海外不動産には、物件自体の管理費に加えて、所有者代行による「管理会社への委託費用」が発生する場合があります。ブログでは後者の問題について述べます。
私達の物件の一部を受託している管理会社において、過去1年で少なくとも3件の家賃横領が発生しています。過去から同様のトラブルが散見され、組織的な再発防止策は講じられておりません。
さらに、直近2か月に私達が強制退去させた入居者5件中4件が、同管理会社によって紹介された入居者でした。なお、いずれも審査基準や管理規約説明の有無に疑問の残る契約であり、物件価値の毀損が懸念されます。
また、賃料を大幅に値下による賃貸活動。家賃が下がれば当然、物件の収益性が落ち、価格評価も下がります。1件だけの問題では済まず、他の区分所有者にも影響を与えます。それでも管理会社は、自分たちの手数料目当てで客付けを優先してしまいます。
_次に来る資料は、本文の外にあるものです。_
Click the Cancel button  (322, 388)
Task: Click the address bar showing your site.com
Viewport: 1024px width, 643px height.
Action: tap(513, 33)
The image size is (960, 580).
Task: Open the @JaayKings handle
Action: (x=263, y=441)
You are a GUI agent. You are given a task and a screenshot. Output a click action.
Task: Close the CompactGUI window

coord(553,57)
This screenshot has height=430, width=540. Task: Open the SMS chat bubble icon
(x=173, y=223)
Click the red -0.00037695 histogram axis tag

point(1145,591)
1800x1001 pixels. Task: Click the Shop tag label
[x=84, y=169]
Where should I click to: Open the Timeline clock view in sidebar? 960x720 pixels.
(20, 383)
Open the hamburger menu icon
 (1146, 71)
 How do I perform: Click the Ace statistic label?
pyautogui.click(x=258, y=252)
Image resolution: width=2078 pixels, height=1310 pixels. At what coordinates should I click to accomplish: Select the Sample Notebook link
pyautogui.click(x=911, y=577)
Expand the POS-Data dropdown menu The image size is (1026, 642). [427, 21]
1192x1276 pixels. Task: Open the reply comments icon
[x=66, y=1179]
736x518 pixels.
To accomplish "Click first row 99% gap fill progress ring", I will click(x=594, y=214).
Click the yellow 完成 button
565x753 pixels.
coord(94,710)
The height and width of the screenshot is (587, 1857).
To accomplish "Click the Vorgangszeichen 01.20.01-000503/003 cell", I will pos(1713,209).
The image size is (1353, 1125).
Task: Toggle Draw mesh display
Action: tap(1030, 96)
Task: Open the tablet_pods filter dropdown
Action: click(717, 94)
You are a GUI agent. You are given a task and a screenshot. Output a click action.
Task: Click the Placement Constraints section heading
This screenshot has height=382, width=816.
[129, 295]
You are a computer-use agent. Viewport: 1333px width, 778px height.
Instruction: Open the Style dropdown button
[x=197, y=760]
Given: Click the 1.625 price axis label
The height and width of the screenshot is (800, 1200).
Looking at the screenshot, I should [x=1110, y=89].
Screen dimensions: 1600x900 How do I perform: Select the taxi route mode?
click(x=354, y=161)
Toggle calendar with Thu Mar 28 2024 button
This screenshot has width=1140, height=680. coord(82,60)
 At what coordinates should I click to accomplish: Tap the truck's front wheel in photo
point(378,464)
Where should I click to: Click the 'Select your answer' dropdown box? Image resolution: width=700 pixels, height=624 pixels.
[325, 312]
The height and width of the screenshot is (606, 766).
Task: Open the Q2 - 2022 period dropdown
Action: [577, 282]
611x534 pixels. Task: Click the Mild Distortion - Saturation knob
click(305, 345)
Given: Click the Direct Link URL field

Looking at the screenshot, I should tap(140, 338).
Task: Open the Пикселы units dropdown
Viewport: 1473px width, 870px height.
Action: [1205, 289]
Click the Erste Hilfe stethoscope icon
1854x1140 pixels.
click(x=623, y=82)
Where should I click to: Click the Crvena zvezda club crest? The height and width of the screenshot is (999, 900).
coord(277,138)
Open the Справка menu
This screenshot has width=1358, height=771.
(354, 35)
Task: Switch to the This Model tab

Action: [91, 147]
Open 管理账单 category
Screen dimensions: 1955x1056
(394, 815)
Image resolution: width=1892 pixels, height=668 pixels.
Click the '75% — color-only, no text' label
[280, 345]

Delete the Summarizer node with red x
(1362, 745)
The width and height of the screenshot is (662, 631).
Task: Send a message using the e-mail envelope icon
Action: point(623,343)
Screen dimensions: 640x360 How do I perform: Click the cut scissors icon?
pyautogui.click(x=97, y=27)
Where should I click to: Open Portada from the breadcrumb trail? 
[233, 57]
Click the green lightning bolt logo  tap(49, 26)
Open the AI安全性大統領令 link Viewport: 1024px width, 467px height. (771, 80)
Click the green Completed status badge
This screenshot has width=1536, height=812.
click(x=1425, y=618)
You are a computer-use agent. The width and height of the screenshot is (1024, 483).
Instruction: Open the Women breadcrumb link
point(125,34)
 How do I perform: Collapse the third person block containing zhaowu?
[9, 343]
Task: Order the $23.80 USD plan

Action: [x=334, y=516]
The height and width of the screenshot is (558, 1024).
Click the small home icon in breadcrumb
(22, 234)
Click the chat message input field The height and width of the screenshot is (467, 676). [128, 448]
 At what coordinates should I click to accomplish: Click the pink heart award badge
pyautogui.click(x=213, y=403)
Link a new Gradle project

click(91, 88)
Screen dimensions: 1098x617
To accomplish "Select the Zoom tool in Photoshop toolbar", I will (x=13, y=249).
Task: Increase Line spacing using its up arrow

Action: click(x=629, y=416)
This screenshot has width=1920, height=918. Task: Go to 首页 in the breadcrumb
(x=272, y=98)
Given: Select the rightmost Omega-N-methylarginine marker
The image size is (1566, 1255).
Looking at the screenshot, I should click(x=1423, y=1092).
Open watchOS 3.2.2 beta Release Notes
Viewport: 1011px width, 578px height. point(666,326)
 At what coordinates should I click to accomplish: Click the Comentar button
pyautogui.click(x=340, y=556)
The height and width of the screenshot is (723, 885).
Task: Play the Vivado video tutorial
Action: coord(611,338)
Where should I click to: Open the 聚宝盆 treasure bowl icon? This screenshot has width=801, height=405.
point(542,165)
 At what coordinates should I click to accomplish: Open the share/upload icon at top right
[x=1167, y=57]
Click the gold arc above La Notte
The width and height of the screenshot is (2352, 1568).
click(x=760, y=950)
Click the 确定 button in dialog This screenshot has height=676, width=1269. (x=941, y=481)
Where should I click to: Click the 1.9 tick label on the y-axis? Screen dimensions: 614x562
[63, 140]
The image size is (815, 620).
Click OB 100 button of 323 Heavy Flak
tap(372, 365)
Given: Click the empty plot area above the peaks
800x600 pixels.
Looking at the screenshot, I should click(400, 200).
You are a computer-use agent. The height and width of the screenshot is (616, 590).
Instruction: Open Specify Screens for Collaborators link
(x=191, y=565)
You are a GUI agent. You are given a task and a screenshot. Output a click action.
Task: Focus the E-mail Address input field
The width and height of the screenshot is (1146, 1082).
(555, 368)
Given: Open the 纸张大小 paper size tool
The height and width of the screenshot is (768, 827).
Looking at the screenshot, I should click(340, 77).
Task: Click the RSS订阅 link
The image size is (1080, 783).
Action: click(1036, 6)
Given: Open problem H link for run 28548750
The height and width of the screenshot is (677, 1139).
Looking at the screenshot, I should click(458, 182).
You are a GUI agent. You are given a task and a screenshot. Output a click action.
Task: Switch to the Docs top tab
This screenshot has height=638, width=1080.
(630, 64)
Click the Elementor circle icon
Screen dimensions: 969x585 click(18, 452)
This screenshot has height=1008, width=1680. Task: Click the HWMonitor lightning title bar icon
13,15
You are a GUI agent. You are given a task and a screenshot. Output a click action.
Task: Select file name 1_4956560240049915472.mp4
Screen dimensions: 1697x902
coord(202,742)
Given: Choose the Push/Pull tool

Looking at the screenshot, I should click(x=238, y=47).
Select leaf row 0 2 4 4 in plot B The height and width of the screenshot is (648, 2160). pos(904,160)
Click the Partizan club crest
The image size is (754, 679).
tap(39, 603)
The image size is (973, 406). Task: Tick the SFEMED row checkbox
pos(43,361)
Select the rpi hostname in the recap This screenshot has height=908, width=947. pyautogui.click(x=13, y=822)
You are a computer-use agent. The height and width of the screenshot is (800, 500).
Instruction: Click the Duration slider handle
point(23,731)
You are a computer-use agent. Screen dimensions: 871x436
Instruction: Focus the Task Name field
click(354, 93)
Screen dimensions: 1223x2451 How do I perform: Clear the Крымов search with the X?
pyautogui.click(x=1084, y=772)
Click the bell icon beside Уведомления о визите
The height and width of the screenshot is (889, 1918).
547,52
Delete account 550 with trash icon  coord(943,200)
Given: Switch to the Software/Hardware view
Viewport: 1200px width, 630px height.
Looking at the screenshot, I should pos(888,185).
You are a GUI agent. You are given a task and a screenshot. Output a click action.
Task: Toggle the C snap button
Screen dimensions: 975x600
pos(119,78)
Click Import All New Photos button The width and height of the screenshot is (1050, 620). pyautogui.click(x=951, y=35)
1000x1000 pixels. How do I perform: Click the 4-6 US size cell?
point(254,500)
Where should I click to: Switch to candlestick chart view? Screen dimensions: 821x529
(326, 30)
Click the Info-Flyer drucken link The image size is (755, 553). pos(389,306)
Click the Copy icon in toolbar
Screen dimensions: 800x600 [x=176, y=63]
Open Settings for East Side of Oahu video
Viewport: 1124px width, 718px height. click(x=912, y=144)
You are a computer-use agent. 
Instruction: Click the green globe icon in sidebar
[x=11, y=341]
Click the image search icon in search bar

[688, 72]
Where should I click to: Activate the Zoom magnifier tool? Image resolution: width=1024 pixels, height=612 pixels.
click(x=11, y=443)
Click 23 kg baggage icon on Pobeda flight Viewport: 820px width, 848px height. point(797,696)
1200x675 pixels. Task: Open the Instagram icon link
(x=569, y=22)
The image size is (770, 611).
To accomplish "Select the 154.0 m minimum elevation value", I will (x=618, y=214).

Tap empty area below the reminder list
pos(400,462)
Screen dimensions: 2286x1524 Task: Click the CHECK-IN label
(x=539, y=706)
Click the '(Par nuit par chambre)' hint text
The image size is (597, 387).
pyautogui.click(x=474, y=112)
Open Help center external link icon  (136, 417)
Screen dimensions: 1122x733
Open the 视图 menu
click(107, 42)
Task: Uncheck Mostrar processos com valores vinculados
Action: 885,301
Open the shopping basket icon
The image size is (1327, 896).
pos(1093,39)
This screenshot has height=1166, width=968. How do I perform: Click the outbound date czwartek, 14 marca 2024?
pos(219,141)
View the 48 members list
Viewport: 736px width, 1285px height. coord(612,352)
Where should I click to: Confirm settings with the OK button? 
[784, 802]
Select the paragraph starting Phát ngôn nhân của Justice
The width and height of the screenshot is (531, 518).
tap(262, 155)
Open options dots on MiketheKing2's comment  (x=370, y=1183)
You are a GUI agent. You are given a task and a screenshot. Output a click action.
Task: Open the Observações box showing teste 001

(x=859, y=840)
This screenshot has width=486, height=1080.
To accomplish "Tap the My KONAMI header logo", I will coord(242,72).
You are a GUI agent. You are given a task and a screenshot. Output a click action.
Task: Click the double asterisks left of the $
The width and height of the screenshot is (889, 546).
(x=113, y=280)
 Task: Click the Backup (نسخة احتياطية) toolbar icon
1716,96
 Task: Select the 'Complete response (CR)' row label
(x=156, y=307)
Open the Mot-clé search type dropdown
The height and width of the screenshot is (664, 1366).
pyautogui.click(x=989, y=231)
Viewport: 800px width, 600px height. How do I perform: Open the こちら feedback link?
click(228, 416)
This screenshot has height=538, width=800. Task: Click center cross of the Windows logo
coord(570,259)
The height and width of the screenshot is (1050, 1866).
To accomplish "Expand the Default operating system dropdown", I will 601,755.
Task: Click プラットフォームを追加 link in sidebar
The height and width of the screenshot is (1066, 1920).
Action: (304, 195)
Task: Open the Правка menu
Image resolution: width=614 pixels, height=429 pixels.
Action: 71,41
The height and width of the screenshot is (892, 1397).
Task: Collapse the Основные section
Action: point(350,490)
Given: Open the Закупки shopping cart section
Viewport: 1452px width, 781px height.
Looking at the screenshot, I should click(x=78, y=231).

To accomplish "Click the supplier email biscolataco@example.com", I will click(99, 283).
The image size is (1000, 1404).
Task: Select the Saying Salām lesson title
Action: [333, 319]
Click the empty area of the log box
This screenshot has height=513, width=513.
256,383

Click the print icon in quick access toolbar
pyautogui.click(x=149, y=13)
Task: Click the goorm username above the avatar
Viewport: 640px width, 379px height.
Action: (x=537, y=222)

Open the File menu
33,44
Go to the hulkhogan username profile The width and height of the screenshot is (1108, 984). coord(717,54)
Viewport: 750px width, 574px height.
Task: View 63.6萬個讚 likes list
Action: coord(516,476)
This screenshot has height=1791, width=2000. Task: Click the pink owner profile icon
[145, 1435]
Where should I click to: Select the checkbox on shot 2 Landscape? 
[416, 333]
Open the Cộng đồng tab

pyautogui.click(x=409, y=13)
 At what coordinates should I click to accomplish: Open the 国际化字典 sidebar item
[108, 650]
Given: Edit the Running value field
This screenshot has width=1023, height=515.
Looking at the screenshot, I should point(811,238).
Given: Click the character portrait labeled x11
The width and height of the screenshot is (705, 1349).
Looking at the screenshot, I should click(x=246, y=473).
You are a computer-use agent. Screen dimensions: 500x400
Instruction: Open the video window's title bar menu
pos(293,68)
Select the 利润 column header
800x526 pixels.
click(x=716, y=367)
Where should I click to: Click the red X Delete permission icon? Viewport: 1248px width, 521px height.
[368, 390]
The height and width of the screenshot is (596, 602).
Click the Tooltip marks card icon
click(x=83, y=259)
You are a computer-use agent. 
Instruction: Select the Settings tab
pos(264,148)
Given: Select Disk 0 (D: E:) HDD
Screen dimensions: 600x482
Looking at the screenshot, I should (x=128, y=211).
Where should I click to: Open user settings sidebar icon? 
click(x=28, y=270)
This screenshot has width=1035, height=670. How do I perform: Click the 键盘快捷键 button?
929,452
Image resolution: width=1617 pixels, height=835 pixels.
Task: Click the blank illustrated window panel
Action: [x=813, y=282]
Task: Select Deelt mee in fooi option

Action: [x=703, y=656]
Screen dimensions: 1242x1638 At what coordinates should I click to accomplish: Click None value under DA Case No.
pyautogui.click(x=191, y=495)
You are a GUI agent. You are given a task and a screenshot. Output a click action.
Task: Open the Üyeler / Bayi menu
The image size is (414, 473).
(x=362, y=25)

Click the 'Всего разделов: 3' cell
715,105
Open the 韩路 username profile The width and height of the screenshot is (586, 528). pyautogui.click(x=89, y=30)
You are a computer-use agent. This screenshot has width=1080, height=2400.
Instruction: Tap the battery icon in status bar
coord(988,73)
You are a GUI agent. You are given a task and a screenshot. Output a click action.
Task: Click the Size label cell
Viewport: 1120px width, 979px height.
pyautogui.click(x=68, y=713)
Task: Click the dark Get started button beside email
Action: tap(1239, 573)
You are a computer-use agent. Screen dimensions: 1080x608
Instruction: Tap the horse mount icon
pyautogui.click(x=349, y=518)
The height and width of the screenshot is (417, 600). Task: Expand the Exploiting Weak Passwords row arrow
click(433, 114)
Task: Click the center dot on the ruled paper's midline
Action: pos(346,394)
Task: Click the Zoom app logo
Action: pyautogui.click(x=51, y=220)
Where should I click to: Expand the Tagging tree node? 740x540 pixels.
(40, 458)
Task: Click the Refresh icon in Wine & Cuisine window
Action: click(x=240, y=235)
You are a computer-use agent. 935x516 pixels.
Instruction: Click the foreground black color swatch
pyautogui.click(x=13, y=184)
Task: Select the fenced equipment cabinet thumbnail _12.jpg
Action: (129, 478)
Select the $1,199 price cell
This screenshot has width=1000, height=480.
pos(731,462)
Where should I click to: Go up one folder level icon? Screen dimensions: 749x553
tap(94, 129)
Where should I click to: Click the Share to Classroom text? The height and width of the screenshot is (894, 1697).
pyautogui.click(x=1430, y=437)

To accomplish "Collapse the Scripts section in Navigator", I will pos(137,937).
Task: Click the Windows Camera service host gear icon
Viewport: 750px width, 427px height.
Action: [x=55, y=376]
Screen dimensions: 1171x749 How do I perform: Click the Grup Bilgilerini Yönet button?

ならびに賃貸契約更新時にオーナーへ家賃1か月分の「更新料」を請求する運用が続いています。これにより、所有者は紹介手数料、月額管理費、更新料を通じて実質的に年間3か月分を管理会社に支払っていることになります。所有者が更新料に難色を示せば、入居者を他物件に転居させます。所有者の物件は空室期間ができ収益が損なわれて、管理会社だけが利益を得る構造です。
私達からカンボジア人だけの経営に任せるのでなく、そしてスタッフ教育の徹底、制度見直しを幾度となく要請してきましたが、誠意ある対応は見られません。結果として、当該管理会社が担当する物件は空室が多く、適切なリーシング活動が行われていないことが確認されています。
所有者に対しても、「家賃を下げないと入居が難しい」と誤った判断を促し、資産価値の維持・向上とは逆行する行為が継続しています。
この状況を受け、私達は同管理会社の本社社長と連絡を取り、カンボジア支店との関係を今後一切断つこと、支店長を現地業務から排除すること、並びに私達が直接管理業務を引き継ぐ用意があり、その告知をする旨を正式に通達しました。
現在、該当の管理会社に業務を委託されている所有者様には、私達または他の信頼できる管理会社への移管をご検討いただくことを強く推奨いたします。
なお、2025年8月または9月には、プノンペン・ボンケンコン1に賃貸専門の新会社が出店予定で準備されています。私達も社長と面談し、賃貸に特化した体制と賃貸管理は透明性の高い運用方針を確認済みで、移管先の一つとして十分検討に値します。
管理会社の選定は、不動産の収益性・資産価値に直結する重要な判断です。適切なパートナー選びの重要性を今一度ご認識いただければ幸いです。